現代の体育の問題と活元運動
1969年の「本来の体育」の約四十年前、野口晴哉先生は体育の問題について変わらぬ内容を述べています。補足としてお読みください。
(原文は旧仮名遣い、ブログ用に改行を増やしました。『野口晴哉著作全集 第一巻』全生論 一九三〇~一九三一年)
二
意識は総てではない。従って意識を基礎として組織した現代の体育的運動は、悉くその出発点に於て誤っている。
意識を基礎としている結果、随意筋、不随意筋の区別を生じ、総ての体育的運動は皆随意筋の運動にのみ片寄って終った。而して随意筋は発達したが、之を養うの力に乏しいという結果を齎らした。
又意識に捉われた結果は、生の要求する運動の適度を無視して、万人に同一の形式を強い、又人体の中心を忘れて胸に重きを置き、腹を忘れ、胸を主体とせる形式にのみ走っている。
之が為、その目的に背馳(はいち)して却って害を心身に与うるの悲しむべき滑稽を演じつつある。
意識を基礎としての運動は、動物性神経を過敏ならしめ、植物性神経を弛緩もしくは過敏に導くの結果、意識のみ過敏に働き、感情は麻痺して活動鈍く、一般に思想が唯物的に傾き、延いては国家国民の行詰りを招来するに至る。

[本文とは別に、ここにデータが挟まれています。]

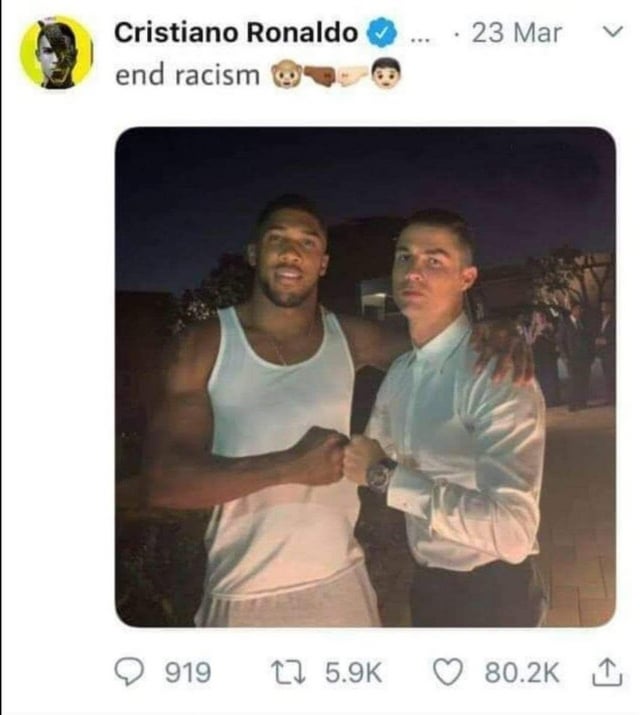Click the 919 replies count
The image size is (640, 715).
(x=188, y=673)
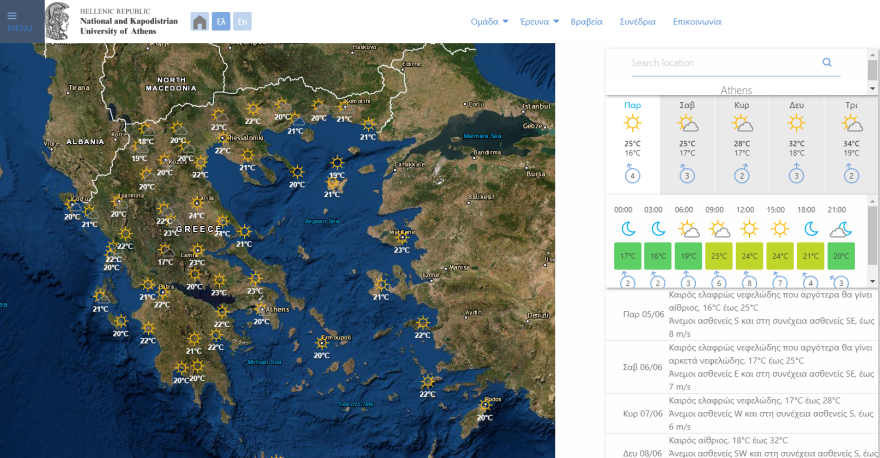
Task: Switch language to English with En button
Action: pos(242,22)
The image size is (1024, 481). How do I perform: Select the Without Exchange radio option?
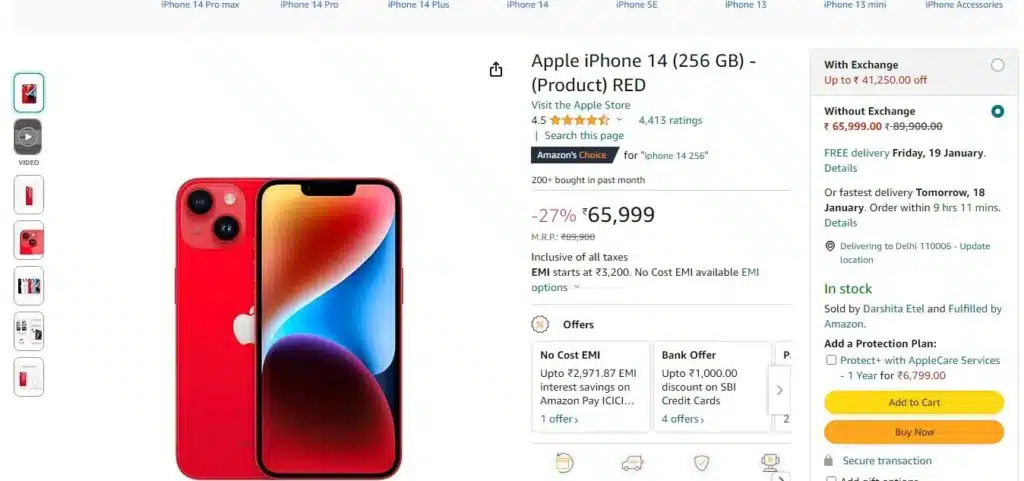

自分自らが努力して自分を狭い意識の世界に追込み、徒らに苦悩に呻吟しているが如き状態にある。思想善導の声高しと雖も、心の働く道は神経系なれば、神経能力を正しくせねば、心が正しく働く道理なし。思想の悪化も心身の病弱も、故なきに非ずである。
予は声を大にして、体育改造を高唱し、世人の覚醒を促さんとするものである。
予の主張する体育は、人体放射能を基礎として行う運動によるもので、意識と形式を離れて、各自に適応するだけの運動を為し、呼吸と心との調和を図り、腹腰の力の一致せる処に人体の中心を認める。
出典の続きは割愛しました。